The recent announcement by the Department of Health and Human Services and Department of Justice to form a National Fraud Prevention Partnership to address healthcare fraud is a step in the right direction. It’s good to see industry groups such as the National Insurance Crime Bureau (NICB), Coalition Against Insurance Fraud (The Coalition) and National Health Care Anti-Fraud Association (NHCAA) standing side by side with health and p&c insurers, as well as government agencies.
NHCAA’s SIRIS database is a repository to share similar information for healthcare insurers. It hasn’t gained as much traction as other projects, but the approach is sound. NHCAA and NICB have been in discussions for quite some time regarding how to better share these details between healthcare and p&c industries.

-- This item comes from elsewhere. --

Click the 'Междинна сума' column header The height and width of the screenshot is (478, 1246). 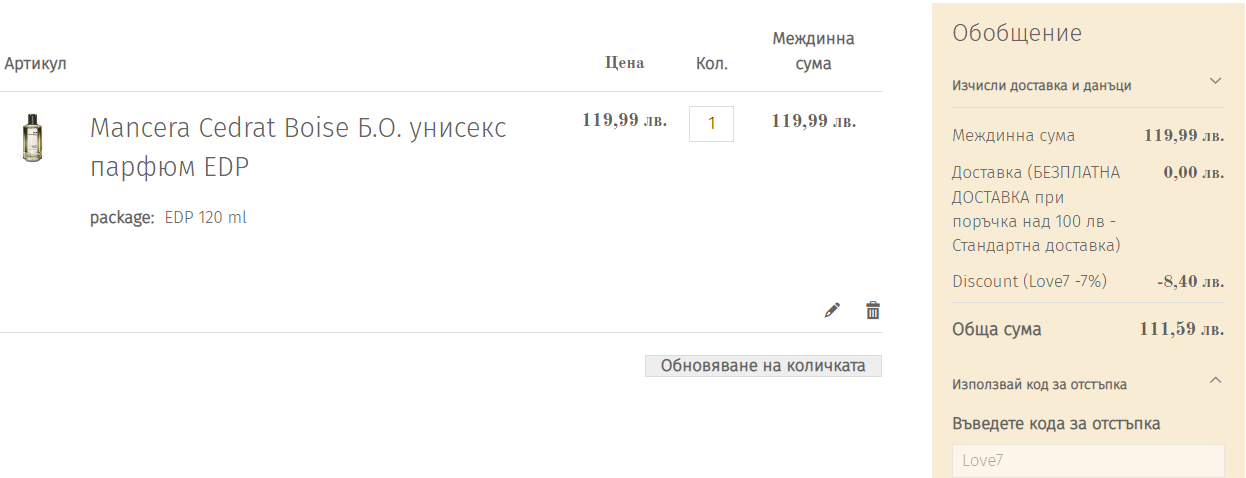814,51
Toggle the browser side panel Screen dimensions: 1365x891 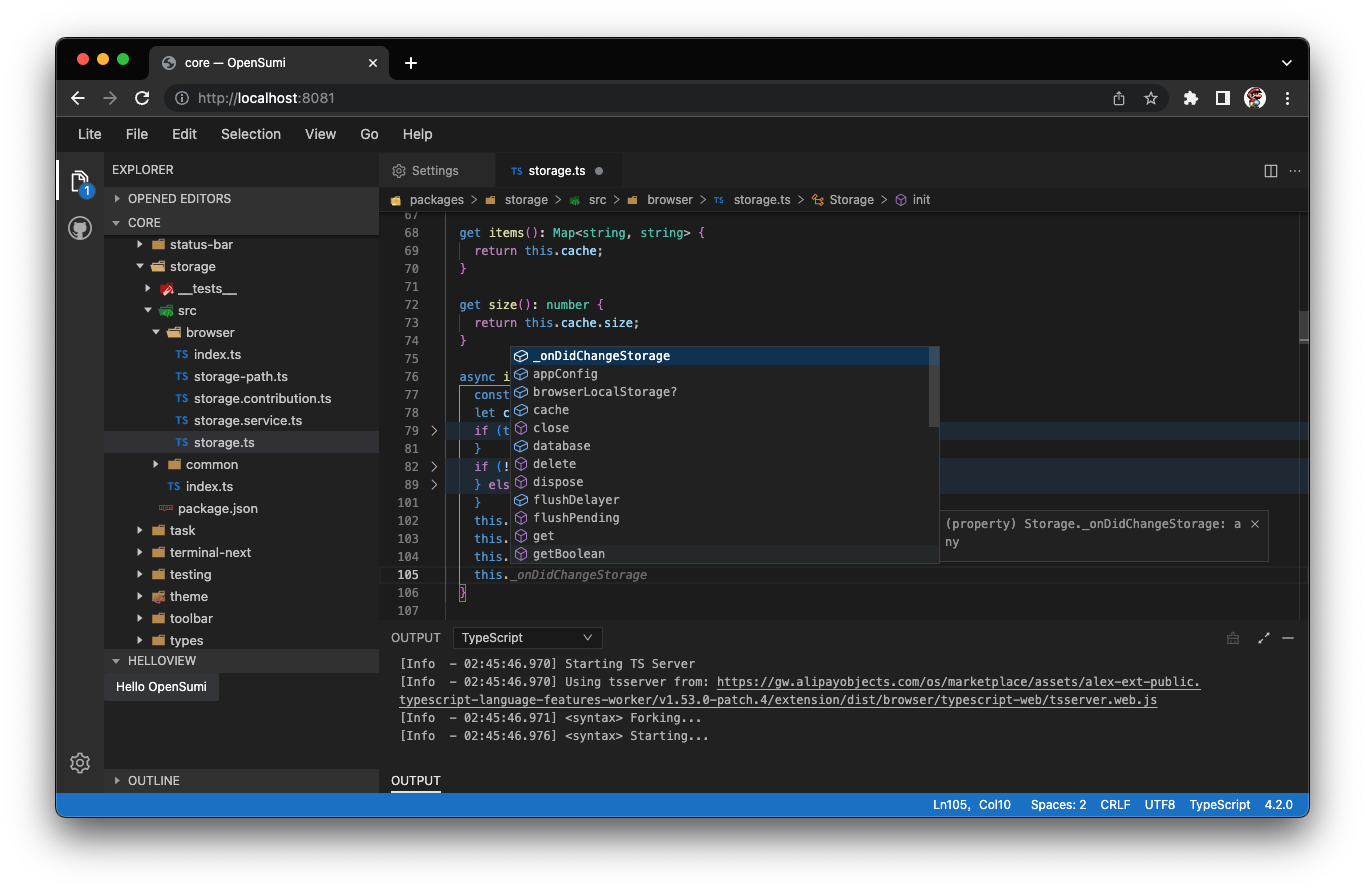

Steps in the Right Direction
NICB is gradually shifting priority from its historical focus on auto theft and physical damage claims to medical fraud. The Aggregated Medical Database program is a huge leap forward in addressing the challenges of medical insurance fraud for the p&c industry. By pooling medical billing information, NICB can produce MedAWARE Alerts to notify member companies of emerging patterns of fraud or suspicious actors.
Analyst Stephen Applebaum of Aite Group agreed. “Now let’s just hope that this well-meaning initiative doesn’t get bogged down in bureaucracy and competitive issues,” he said. “While industry experts believe the concept is a good thing, there are concerns. Let’s also hope that the eventual costs of setting up and operating a program of this scale do not consume too large a share of the amount of money budgeted to uncover the fraud that the program will eventually help to prevent.”
Leveraging Big Data
All this information sharing is bound to be a good thing when it comes to fraud detection and prevention. But a major key to success is how the shared information is analyzed and how insurers and government agencies can consume the results in the form of useful intelligence. While putting the data together is a monumental effort, it is arguably the easiest part of this program.